Elle me demande rarement de descendre, sauf lorsqu'elle a besoin de moi pour l'aider à faire quelque chose, ou pour passer à table. Elle me connaît et sait combien j'apprécie être seule, cloisonnée dans ma chambre, le nez perdu dans les photos des dernières expositions en vogue. Seule avec ma musique, dans mon monde.

  Autrement dit, cela doit être important.

  Impatiente de connaître ce nouveau visage, je dévale les escaliers deux à deux. Ma mère m'attend dans le couloir de l'entrée, près de la porte, silencieuse. J'avance vers elle timidement, ce qui la fait sourire. Une silhouette se tient dans l'embrasure de la porte, mais, comme ma mère se tient devant moi, je ne parviens pas à l'identifier.

  Le visage de cette dernière est peint d'un certain apaisement, dont je peine à déchiffrer la source. M'attirant à elle, elle me prend affectueusement la main, avant de se décaler.

— Je te présente ton père, Jody.

  Ma bouche reste entrouverte face à cette annonce. Je plisse les yeux d'un air confus, avant de la dévisager.

— Mon...mon père ?

  Mon cœur bat si vite que je crois qu'il va sortir de ma poitrine. La rationalité m'appelle à la raison. C'est impossible. Il ne peut pas être là. J'étouffe sous le poids de ce faux espoir. Ma respiration ne devient plus qu'un sifflement incertain et j'ai la soudaine impression que le sol s'écroule sous mes pieds. Mes mains, elles, se mettent à trembler, signe de mon état de choc.

  Pendant l'espace d'une seconde, je me laisse tomber dans l'illusion qu'il se tient bien devant moi, en chair et en os. J'explore d'un coup d'œil bref la forme de sa silhouette, les couleurs de ses vêtements et le modèle de ses chaussures, jusqu'à m'arrêter sur la chaîne accrochée à son cou. En y accordant davantage d'attention, je remarque qu'une inscription se lit sur le centre du médaillon argenté qui pend au bout de celle-ci. Ce constat me fait l'effet d'une décharge électrique.

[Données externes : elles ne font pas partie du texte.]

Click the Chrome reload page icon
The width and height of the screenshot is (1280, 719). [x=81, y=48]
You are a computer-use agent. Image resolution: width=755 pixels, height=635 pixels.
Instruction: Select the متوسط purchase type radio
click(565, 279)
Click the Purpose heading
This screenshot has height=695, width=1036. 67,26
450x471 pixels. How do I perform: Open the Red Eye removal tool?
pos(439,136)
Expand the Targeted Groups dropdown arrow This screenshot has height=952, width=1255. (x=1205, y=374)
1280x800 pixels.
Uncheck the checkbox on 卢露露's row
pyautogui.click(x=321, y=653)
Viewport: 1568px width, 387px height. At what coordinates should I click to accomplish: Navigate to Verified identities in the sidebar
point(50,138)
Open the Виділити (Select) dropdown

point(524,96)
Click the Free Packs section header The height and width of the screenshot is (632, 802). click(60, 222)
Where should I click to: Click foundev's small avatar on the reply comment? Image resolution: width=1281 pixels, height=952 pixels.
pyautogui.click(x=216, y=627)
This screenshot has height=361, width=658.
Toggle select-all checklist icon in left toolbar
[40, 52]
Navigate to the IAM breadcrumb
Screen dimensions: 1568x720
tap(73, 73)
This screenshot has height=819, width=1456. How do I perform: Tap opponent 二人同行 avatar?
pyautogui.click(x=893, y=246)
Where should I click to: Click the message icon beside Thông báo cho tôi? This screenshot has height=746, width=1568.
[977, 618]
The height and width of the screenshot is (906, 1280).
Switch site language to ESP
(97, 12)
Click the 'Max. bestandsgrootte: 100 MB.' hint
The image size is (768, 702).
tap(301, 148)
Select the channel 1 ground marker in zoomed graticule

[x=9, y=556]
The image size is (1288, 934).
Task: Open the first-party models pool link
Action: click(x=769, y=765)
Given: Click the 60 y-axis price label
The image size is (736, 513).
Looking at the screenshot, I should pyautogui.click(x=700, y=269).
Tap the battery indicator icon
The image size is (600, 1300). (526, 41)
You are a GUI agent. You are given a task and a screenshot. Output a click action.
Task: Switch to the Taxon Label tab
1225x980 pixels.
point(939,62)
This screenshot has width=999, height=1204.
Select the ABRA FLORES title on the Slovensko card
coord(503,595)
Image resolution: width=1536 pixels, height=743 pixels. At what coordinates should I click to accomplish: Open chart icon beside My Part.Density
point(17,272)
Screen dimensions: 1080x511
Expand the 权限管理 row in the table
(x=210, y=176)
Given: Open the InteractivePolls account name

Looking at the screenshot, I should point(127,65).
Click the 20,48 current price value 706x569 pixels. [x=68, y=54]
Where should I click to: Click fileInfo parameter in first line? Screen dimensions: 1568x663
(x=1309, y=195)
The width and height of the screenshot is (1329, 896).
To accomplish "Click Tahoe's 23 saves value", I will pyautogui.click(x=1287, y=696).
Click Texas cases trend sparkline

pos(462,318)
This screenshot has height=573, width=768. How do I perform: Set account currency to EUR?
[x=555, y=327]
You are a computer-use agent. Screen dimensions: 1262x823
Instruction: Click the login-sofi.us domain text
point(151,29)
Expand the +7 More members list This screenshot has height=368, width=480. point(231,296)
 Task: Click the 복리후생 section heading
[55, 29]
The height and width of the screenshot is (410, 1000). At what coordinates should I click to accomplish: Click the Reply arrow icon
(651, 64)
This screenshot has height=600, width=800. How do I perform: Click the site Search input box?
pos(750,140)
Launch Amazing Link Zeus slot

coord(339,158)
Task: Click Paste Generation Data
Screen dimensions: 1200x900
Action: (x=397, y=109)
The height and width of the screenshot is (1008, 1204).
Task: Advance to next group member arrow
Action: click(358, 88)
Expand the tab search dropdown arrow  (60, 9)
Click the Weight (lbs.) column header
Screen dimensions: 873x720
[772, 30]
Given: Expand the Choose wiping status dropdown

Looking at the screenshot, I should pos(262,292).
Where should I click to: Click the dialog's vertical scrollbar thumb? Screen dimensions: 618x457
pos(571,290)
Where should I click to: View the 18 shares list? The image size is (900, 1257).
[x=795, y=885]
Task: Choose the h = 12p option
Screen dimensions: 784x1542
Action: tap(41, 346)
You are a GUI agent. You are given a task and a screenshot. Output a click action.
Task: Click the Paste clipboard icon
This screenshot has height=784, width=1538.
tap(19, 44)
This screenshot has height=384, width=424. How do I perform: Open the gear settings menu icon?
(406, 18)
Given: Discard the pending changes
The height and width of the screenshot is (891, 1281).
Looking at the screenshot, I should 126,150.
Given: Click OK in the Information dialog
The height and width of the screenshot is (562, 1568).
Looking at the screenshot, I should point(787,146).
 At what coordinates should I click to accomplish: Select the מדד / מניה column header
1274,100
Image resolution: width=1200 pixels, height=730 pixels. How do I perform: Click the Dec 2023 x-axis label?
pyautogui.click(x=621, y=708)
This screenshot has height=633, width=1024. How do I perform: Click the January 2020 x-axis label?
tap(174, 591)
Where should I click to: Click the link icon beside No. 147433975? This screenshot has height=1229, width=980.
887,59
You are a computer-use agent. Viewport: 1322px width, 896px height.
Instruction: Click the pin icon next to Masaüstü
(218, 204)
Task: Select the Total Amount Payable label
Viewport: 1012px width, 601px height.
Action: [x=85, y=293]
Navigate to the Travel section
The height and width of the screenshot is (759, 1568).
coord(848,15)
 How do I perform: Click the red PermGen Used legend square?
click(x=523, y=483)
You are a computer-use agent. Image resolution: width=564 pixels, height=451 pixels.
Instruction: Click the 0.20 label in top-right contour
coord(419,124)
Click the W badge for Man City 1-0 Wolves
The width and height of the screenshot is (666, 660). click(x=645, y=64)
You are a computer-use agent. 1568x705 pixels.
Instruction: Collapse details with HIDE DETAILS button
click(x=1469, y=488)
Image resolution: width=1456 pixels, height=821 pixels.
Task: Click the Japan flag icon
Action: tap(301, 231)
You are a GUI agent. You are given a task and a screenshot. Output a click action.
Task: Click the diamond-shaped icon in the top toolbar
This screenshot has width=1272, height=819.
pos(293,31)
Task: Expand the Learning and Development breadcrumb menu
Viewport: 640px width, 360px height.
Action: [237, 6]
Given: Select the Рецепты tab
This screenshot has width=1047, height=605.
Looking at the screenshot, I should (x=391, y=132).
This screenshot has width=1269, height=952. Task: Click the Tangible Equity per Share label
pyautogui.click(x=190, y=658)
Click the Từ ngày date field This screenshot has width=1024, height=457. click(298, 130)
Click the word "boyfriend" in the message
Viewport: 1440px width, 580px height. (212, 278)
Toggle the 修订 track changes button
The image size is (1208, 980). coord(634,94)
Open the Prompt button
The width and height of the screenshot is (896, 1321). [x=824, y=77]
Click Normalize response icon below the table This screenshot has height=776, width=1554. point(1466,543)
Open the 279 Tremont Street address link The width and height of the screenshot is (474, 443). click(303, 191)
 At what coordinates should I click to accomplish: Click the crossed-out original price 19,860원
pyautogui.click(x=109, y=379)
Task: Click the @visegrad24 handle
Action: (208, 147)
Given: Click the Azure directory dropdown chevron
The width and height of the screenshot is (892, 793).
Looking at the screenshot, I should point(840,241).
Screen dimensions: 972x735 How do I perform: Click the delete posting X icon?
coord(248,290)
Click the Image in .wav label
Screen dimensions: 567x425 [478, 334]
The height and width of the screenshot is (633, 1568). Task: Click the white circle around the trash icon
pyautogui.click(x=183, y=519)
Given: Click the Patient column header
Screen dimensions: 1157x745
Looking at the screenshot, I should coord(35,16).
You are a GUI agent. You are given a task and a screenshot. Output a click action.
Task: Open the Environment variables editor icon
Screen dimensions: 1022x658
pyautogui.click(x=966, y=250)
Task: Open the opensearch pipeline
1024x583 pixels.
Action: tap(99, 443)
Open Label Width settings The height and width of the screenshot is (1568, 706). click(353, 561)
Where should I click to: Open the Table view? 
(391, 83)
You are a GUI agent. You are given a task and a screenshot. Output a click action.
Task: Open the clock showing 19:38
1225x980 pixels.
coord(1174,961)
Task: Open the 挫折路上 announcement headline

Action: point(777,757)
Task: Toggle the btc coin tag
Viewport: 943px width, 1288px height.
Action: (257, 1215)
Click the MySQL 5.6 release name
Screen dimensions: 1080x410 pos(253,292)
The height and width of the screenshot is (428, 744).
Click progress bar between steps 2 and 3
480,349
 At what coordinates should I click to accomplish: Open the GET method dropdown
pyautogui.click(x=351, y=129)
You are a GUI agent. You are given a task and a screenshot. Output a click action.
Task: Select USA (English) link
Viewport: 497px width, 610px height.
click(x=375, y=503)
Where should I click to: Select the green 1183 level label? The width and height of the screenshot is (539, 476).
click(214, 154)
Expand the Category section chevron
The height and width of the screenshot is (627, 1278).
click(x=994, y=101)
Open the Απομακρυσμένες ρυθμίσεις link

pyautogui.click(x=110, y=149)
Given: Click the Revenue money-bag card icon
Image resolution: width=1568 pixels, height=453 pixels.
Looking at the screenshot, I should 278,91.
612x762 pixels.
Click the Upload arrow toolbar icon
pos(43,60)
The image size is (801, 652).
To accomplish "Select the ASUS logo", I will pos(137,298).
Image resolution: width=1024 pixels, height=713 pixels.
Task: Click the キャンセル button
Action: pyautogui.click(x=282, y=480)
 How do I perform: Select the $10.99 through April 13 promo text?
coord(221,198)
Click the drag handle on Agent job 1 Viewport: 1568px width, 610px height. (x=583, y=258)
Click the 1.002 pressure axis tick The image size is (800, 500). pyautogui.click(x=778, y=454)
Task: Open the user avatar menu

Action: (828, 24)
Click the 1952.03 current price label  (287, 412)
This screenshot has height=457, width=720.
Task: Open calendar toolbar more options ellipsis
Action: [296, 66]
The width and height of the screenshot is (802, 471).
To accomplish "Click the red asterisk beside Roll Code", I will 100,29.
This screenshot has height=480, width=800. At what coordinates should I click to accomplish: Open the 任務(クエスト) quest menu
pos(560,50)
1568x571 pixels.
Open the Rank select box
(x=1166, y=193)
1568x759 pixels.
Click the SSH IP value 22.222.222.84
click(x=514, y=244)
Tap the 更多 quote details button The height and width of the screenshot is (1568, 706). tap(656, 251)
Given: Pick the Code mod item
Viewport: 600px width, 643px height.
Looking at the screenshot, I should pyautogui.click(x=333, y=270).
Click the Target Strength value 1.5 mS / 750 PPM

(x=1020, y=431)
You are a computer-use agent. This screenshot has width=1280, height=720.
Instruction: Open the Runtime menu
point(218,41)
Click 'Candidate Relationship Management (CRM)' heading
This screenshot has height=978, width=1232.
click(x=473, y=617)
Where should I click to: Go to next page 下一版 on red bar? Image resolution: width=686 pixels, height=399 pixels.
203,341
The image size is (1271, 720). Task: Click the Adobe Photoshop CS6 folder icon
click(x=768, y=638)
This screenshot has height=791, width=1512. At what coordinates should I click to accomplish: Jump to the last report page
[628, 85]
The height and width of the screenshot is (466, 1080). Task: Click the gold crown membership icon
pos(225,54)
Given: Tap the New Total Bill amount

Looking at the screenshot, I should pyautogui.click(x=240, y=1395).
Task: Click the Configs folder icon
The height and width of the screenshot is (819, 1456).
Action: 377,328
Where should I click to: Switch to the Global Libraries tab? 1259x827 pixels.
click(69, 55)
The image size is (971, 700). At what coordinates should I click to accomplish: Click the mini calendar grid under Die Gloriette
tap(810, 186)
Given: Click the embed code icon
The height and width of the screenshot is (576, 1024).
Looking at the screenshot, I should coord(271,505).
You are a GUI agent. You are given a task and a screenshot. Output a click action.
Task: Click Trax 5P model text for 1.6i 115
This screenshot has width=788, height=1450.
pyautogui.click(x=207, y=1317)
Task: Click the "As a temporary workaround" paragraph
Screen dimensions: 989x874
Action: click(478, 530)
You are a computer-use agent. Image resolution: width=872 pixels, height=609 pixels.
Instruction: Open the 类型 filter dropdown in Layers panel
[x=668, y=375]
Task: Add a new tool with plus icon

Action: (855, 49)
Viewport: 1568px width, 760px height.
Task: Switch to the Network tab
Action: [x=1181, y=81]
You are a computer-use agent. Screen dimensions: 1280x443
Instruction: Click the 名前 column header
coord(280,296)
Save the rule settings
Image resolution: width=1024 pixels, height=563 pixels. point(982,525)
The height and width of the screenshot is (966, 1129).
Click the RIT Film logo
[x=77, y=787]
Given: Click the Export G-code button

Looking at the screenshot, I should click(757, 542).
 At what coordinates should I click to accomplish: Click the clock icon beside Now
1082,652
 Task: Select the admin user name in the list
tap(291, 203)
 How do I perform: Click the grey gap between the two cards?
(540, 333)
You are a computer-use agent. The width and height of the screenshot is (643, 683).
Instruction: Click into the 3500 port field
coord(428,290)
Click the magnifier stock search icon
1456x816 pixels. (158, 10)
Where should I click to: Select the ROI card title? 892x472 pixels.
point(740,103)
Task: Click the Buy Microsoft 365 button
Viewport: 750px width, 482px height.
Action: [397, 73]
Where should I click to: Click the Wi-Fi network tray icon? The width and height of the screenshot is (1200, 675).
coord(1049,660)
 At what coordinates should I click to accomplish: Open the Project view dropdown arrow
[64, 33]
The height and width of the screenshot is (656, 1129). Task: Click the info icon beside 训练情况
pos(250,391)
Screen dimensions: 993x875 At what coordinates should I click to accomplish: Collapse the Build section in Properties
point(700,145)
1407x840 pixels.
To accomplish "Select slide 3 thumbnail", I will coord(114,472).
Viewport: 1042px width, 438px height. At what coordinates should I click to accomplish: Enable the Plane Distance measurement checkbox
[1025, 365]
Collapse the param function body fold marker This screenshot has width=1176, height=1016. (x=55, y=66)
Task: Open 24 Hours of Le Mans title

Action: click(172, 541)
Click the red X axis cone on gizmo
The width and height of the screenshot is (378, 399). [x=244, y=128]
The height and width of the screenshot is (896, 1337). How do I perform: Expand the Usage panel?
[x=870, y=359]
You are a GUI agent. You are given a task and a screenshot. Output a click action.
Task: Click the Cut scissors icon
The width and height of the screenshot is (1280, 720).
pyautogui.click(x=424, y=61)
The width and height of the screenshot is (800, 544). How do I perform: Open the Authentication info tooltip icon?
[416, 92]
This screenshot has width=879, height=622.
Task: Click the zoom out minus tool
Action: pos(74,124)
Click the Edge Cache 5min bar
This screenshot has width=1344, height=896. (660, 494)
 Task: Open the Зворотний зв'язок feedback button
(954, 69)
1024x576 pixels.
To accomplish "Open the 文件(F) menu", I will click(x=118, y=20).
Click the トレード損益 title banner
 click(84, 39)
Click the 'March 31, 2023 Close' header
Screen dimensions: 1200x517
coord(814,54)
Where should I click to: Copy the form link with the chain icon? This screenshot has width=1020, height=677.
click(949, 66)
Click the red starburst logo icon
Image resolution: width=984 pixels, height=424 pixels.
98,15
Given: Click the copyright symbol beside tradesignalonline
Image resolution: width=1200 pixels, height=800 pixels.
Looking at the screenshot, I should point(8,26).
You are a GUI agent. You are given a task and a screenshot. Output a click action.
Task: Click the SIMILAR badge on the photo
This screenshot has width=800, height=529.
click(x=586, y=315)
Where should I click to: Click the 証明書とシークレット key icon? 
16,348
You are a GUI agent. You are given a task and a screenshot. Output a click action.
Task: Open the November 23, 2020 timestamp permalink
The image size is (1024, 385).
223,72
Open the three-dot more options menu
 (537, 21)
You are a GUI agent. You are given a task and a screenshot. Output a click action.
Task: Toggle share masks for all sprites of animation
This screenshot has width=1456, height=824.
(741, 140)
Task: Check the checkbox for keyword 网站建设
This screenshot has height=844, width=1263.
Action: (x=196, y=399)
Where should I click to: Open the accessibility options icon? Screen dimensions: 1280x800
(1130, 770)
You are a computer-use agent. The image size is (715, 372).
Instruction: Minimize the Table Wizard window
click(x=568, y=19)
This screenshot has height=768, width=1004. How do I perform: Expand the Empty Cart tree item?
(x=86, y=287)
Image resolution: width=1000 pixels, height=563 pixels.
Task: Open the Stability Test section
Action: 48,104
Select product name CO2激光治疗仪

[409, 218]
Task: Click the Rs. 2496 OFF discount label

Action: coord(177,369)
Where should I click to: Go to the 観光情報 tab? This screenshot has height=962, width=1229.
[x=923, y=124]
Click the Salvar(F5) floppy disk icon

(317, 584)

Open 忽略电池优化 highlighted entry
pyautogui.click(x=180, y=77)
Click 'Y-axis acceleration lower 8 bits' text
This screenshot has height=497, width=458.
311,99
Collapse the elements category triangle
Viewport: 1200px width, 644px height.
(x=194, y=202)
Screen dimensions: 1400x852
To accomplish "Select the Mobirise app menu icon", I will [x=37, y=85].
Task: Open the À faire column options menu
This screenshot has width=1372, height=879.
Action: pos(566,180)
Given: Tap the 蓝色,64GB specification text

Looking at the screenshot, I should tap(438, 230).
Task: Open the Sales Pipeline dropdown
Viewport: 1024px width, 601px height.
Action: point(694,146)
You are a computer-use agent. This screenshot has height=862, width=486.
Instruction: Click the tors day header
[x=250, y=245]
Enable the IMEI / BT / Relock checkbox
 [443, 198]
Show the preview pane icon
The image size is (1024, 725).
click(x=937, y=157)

Six lettres y sont inscrites.

A R T E M I S

  Soudain fiévreuse, je recule d'un pas et relève brusquement la tête pour apercevoir le visage de l'homme qui se tient devant moi. J'étouffe un cri : il n'en a pas. Il n'a ni sourcils, ni bouche, ni yeux, ni nez. Son visage est dénué de tout trait humain, ce qui le rend terrorisant. Un cri d'horreur s'échappe de mes lèvres et je me retourne vers ma mère.

  Puis soudain, tout s'éteint. Le ciel s'assombrit jusqu'à devenir complètement obscur, et il m'est alors impossible de discerner quoi que ce soit.Mes joues sont désormais recouvertes de larmes, mon pouls s'emballe, pulsant violemment sous ma tempe.

  Ma mère a disparu.
  Ne demeurent que l'homme sans visage et moi.

  Je frémis quand sa main dessine le contour de ma mâchoire, avant de graviter autour de ma joue. C'est comme si tout mon système nerveux s'était brusquement éteint. J'ai l'impression que l'intégralité de mes muscles sont paralysés.